SEÇİM KAZANMAK İSTENİYORSA
Sol içerikli olduğu için Cumhuriyet Halk Partisi tarafından kullanılması gereken “Benim Köylüm, Benim İşçim, Benim Yetimim” “Orta Direk” “İki Anahtar” “Adil Düzen” “3Y ile Mücadele” gibi sloganlar hep sağ partiler tarafından kullanıldı ve halka “Sol öldü” dedirtildi.
O nedenle; Cumhuriyet Halk Partisi, yıllardır -partinin- oyunu -birinci parti olacak veya tek başına iktidara gelebilecek kadar- arttıramayan kadrolu laf ebelerini emekliye ayırıp daha donanımlı ve dinamik bir kadro kurmalıdır.
Ayıca, sağdan transferler yapmak veya -kısmen de olsa- sağa kaymak yerine, sağcıların daha fazla kullandığı sol söylemlere sahip çıkmaları gerekir.
Böyle bir yol izlendiğinde; Sayın Bülent Ecevit’in, Cumhuriyet Halk Partisi genel başkanı olduğu döneminde yaşandığı gibi sağ partilere giden %65 civarındaki oyun bir kısmı yeniden alınabilir.
Sayın Bülent Ecevit %42 civarındaki oyu “Ne Ezilen, Ne Ezen! İnsanca, Hakça Bir Düzen!” sloganını kullanarak, o kesimden aldı çünkü.
Aynı Bülent Ecevit’in, Demokratik Sol Parti genel başkanıyken de “Gözün Aydın Türkiye, Ak Güvercin Geliyor!” sloganıyla iktidara geldiğini unutmamak gerekir.

[Görev]:
Cumhuriyet Halk Partisi'nin seçim kazanma yolları üzerine yukarıdaki yazıyı, son cümlesinin ardından gelecek biçimde sürdürünüz.

[Veriler]:
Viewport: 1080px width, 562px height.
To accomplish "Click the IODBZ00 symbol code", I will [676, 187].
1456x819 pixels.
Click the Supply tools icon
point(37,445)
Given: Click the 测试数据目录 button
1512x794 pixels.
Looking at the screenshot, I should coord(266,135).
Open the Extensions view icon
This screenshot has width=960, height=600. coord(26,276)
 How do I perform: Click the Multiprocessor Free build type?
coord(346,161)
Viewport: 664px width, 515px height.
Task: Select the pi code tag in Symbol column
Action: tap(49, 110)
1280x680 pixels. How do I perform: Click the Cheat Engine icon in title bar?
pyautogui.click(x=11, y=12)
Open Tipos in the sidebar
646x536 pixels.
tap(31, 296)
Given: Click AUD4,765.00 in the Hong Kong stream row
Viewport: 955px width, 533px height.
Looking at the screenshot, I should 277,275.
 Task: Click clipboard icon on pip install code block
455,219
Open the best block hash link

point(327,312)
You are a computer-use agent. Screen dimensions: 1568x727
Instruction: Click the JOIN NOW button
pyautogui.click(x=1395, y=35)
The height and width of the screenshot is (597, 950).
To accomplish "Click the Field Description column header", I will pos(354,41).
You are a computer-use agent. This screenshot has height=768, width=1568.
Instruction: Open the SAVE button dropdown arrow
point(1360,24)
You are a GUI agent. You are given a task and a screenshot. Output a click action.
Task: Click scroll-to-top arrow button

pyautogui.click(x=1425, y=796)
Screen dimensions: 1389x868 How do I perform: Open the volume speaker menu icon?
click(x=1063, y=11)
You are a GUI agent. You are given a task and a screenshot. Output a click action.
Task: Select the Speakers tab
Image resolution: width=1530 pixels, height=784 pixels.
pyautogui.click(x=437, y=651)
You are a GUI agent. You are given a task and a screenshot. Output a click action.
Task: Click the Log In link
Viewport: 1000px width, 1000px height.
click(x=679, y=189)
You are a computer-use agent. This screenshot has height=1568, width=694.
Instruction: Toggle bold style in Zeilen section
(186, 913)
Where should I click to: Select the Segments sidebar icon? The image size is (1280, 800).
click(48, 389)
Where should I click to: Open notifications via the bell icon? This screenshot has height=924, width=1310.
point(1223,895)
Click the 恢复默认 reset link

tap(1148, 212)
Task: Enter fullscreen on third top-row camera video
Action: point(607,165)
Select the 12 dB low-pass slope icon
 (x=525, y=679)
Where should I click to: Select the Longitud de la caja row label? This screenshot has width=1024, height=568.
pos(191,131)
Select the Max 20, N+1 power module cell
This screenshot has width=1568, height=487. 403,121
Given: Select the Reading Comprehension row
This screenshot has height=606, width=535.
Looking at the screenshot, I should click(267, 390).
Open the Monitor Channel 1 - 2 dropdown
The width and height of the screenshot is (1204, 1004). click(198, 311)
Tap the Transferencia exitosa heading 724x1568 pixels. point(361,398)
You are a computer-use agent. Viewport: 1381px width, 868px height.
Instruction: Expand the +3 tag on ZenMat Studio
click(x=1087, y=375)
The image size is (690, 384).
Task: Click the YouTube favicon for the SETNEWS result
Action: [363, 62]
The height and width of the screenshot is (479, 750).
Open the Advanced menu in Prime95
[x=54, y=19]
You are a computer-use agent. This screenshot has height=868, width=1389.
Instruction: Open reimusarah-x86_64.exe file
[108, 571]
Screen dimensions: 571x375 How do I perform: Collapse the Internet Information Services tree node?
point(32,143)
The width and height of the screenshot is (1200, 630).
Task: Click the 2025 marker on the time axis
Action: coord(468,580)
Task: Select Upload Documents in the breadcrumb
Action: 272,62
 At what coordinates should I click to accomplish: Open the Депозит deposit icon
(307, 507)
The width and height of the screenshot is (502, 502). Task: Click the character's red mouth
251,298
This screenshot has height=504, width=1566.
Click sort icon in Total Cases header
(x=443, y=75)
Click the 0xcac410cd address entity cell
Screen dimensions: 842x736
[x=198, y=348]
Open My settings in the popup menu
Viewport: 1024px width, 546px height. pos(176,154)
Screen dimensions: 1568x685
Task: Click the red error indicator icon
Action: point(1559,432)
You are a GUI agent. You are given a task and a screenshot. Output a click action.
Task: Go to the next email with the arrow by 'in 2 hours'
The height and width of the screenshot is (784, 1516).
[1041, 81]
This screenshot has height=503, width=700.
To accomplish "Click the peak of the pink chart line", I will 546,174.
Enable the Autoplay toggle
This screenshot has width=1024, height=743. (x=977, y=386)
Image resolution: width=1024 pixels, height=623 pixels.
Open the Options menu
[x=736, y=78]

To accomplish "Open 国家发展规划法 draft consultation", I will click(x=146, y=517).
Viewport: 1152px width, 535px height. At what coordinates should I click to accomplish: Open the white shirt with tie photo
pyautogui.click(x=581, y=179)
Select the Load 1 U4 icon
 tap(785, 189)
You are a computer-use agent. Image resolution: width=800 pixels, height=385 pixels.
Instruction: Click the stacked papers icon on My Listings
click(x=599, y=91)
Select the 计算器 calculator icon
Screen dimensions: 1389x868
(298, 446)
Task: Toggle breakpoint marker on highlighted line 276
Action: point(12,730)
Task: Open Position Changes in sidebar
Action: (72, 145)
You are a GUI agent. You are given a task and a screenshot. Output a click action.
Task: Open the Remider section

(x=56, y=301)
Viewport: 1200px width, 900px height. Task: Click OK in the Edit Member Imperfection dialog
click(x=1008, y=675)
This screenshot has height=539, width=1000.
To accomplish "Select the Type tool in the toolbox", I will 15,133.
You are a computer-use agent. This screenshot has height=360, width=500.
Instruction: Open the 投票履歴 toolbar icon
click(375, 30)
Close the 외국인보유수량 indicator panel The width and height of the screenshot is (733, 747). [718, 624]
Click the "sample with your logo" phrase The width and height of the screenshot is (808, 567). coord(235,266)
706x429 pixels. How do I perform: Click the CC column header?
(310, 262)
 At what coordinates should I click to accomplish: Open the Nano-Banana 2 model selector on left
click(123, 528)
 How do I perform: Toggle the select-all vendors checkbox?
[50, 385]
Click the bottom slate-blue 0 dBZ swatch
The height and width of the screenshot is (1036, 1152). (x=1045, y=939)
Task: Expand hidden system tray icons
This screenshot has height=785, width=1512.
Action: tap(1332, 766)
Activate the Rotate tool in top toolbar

[Yanıt]:
Bir yıl kadar önce “Herkes, oy verdiği partinin hatasını eleştirebilseydi; ülke olarak da, toplum olarak da, birey olarak da çok daha iyi bir yerde olurduk. Size göre de öyle değil mi? İktidarda olanlar ve taraftarları geçmişi kötülüyor, muhalefet ve taraftarları iktidarı. İktidar bugünü güzelleştirmeli, muhalefet geleceği nasıl, daha güzelleştireceğini anlatmalı oysa.” yazmıştım.
Siyasilerimiz -hala- öyle bir yol izleyemediği için “Kamuoyu araştırma sonuçlarına göre iktidarda olacağız” söylemi, yerini “Halkın her kesimine, kendilerine dönük projelerimizi -enine boyuna- anlattığımız için iktidara yürüyoruz” söylemine bırakamadı.
O nedenle; ilk yapılacak seçimde, yeni sürprizler yaşanabilir.
Kararsız seçmen kitlesi, %10 ile %20 arasında, inip yükseliyor çünkü.
13-14 yaşımdan bu yana, siyasi olaylar hakkında bilgi edinen ve yorum yapan biriyim.
En garibime giden şey; milletvekillerinin çoğunun yıllardır milletvekili ve(veya) eski bir milletvekilinin yakın akrabası olması. Aynı kişiler; erken ya da zamanında yapılacak ilk seçimde, büyük bir olasılıkla -seçilebilir bir sıradan- tekrar aday gösterilecekler.
Söz gelimi; Cumhuriyet Halk Partisinin oy oranı -yıllardır- %25 civarında ve şu andaki milletvekillerinin büyük bir çoğunluğu yıllardır milletvekili.
Ana Muhalefette olan bir partinin, siyasetin gereği olarak en dinamik parti olması gerekir.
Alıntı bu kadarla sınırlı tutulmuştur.